Au mois d’août 2022, la présidente de l’Unef, syndicat étudiant de gauche, voire d’extrême gauche, répond à des journalistes sur le coût de la vie étudiante : « Nous voulons la création d’une allocation d’autonomie universelle. »

Son message est repris par le syndicat étudiant sur les réseaux sociaux. Stéphane Manigold, fondateur d’un groupe de restauration indépendant et représentant syndical de la branche parisienne de l’UMIH (Union des métiers et des industries de l’hôtellerie), répond du tac au tac : « Sinon, la restauration et l’hôtellerie recrutent, y compris des étudiants. »

Le chœur des démagos entonne aussitôt : comment ose-t-on demander à des étudiants de travailler pendant leurs études pour les financer, comme beaucoup d’autres l’ont fait avant eux ? Comment y songer quand l’argent présumé magique des Français riches ferait bien l’affaire ? Et pourtant, de très nombreux jeunes gens ont travaillé pendant les vacances scolaires. On finançait en partie ses études ou on constituait une petite cagnotte pour payer ses loisirs, aller au cinéma, acheter des livres ou faire quelques voyages entre copains. La France étudiante a beaucoup travaillé et s’est élevée par les études, parfois au prix de gros efforts. Ces épreuves de jeunesse endurcissent et forment des adultes plus éveillés et plus émancipés.

En l’an 2000, la génération des 20 ans se battait pour des jobs d’été et non pour des subventions ou une « allocation d’autonomie ». La formule peut d’ailleurs prêter à sourire : une allocation n’est-elle pas par nature incompatible avec le principe d’autonomie ? Peut-on s’émanciper quand on dépend des autres ? Il est temps de retrouver un peu de bon sens ! Temps de suggérer à ces jeunes soumis ou insoumis de se retrousser les manches et de mesurer la chance qu’ils ont, en France, de pouvoir accéder presque gratuitement à des études supérieures de qualité.

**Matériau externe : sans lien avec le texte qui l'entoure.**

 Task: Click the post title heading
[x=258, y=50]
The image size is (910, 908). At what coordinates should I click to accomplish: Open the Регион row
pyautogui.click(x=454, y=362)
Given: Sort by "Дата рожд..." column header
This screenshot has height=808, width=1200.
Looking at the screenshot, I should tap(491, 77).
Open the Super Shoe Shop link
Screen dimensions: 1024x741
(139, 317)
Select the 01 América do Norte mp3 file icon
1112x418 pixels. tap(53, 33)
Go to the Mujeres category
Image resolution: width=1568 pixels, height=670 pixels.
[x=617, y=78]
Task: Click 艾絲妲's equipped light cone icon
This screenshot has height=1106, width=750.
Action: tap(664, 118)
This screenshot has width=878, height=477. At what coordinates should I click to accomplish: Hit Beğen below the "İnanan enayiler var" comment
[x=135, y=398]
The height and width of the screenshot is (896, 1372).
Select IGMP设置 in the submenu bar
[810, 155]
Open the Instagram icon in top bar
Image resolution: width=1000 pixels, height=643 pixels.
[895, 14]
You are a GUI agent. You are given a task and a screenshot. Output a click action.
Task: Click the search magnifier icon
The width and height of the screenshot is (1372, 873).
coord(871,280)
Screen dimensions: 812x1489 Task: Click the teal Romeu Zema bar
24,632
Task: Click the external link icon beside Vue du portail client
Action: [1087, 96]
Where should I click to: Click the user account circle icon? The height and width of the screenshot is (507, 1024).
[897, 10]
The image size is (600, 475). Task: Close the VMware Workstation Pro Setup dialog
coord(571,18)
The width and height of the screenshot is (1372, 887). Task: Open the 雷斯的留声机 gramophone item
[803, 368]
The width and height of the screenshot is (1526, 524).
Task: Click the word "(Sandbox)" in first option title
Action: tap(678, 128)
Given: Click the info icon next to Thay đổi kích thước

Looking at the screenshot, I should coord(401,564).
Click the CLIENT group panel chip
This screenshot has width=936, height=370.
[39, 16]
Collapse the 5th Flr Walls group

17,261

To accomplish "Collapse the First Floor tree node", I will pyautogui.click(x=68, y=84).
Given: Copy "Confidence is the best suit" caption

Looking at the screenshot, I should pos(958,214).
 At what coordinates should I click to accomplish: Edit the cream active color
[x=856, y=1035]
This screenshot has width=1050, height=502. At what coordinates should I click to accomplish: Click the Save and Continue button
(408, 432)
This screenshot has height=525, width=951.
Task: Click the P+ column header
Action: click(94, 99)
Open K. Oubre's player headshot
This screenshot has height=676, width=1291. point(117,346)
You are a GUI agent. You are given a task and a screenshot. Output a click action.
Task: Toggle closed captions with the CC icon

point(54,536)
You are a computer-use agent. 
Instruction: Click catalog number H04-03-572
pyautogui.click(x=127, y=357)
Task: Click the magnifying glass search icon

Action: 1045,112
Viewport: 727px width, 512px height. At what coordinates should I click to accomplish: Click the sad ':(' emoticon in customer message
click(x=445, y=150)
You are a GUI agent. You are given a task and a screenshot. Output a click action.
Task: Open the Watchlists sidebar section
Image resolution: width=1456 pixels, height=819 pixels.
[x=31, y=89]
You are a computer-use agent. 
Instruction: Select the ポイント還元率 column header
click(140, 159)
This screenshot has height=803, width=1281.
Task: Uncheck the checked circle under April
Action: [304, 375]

L’évolution du rapport au travail comporte une part d’impensé économique. On peut ici mesurer les ravages de l’« argent magique ». Pourquoi travailler quand, tout compte fait, les fins de mois sont financées par l’État… ou les parents ? Les sociologues observent le phénomène des « Tanguy » qui restent « à la maison » au-delà du raisonnable. Voilà deux générations, partir de la maison était un objectif de vie, un pas vers l’indépendance et la souveraineté personnelle. Pendre sa première crémaillère représentait un rite de passage à l’âge adulte. C’est moins le cas aujourd’hui. Le confort familial incite plus souvent au laisser-aller et les prix scandaleusement élevés des logements dans les zones tendues sont de vraies barrières d’entrée sur le chemin de la liberté.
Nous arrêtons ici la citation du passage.